ALMA differentiates two birth cries from a single star
The protostar is located at the center and the gas streams are ejected to the east and west (left and right). The slow outflow is shown in orange and the fast jet is shown in blue. It is obvious that the axes of the outflow and jet are misaligned.
Credit: ALMA (ESO/NAOJ/NRAO), Matsushita et al.
Astronomers have unveiled the enigmatic origins of two different gas streams from a baby star. Using ALMA, they found that the slow outflow and the high speed jet from a protostar have misaligned axes and that the former started to be ejected earlier than the latter. The origins of these two flows have been a mystery, but these observations provide telltale signs that these two streams were launched from different parts of the disk around the protostar.
Stars in the Universe have a wide range of masses, ranging from hundreds of times the mass of the Sun to less than a tenth of that of the Sun. To understand the origin of this variety, astronomers study the formation process of the stars, that is the aggregation of cosmic gas and dust.
Baby stars collect the gas with their gravitational pull, however, some of the material is ejected by the protostars. This ejected material forms a stellar birth cry which provides clues to understand the process of mass accumulation.
Yuko Matsushita, a graduate student at Kyushu University and her team used ALMA to observe the detailed structure of the birth cry from the baby star MMS5/OMC-3 and found two different gaseous flows: a slow outflow and a fast jet. There have been a handful of examples with two flows seen in radio waves, but MMS5/OMC-3 is exceptional.
“Measuring the Doppler shift of the radio waves, we can estimate the speed and lifetime of the gas flows,” said Matsushita, the lead author of the research paper that appeared in the Astrophysical Journal. “We found that the jet and outflow were launched 500 years and 1300 years ago, respectively. These gas streams are quite young.”
More interestingly, the team found that the axes of the two flows are misaligned by 17 degrees. The axis of the flows can be changed over long time periods due to the precession of the central star. But in this case, considering the extreme youth of the gas streams, researchers concluded that the misalignment is not due to precession but is related to the launching process.
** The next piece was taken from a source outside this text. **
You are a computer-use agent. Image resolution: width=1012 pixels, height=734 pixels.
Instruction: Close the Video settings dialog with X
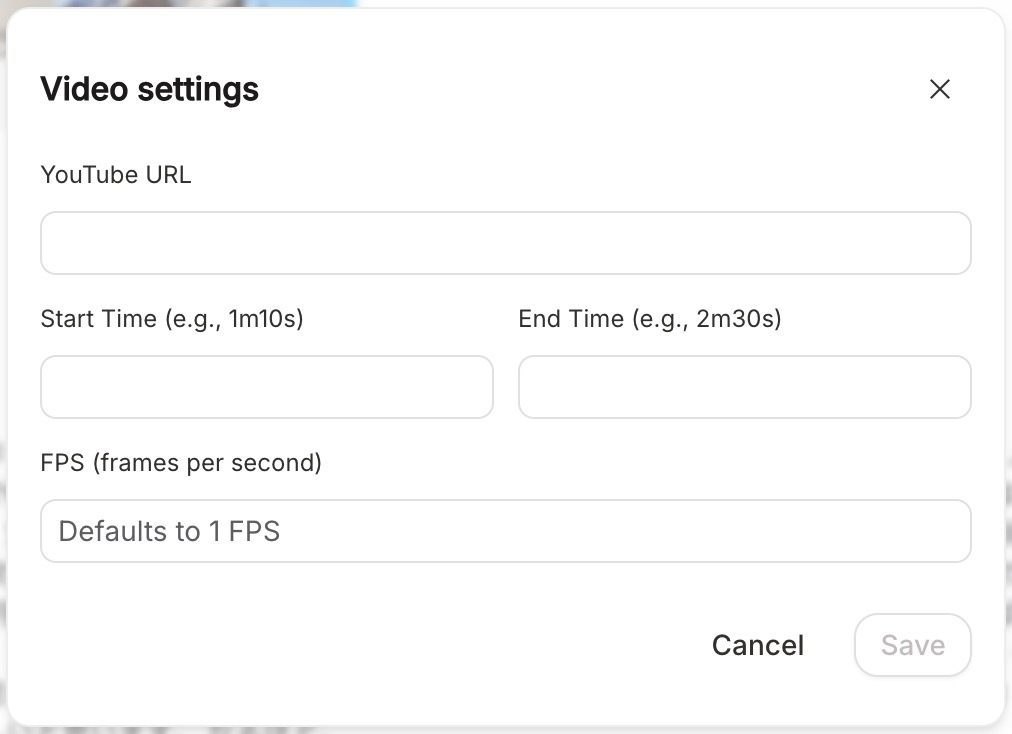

There are two competing models for the formation mechanism of the protostellar outflows and jets. Some researchers assume that the two streams are formed independently in different parts of the gas disk around the central baby star, while others propose that the collocated jet is formed first, then it entrains the surrounding material to form the slower outflows. Despite extensive research, astronomers had not yet reached a conclusive answer.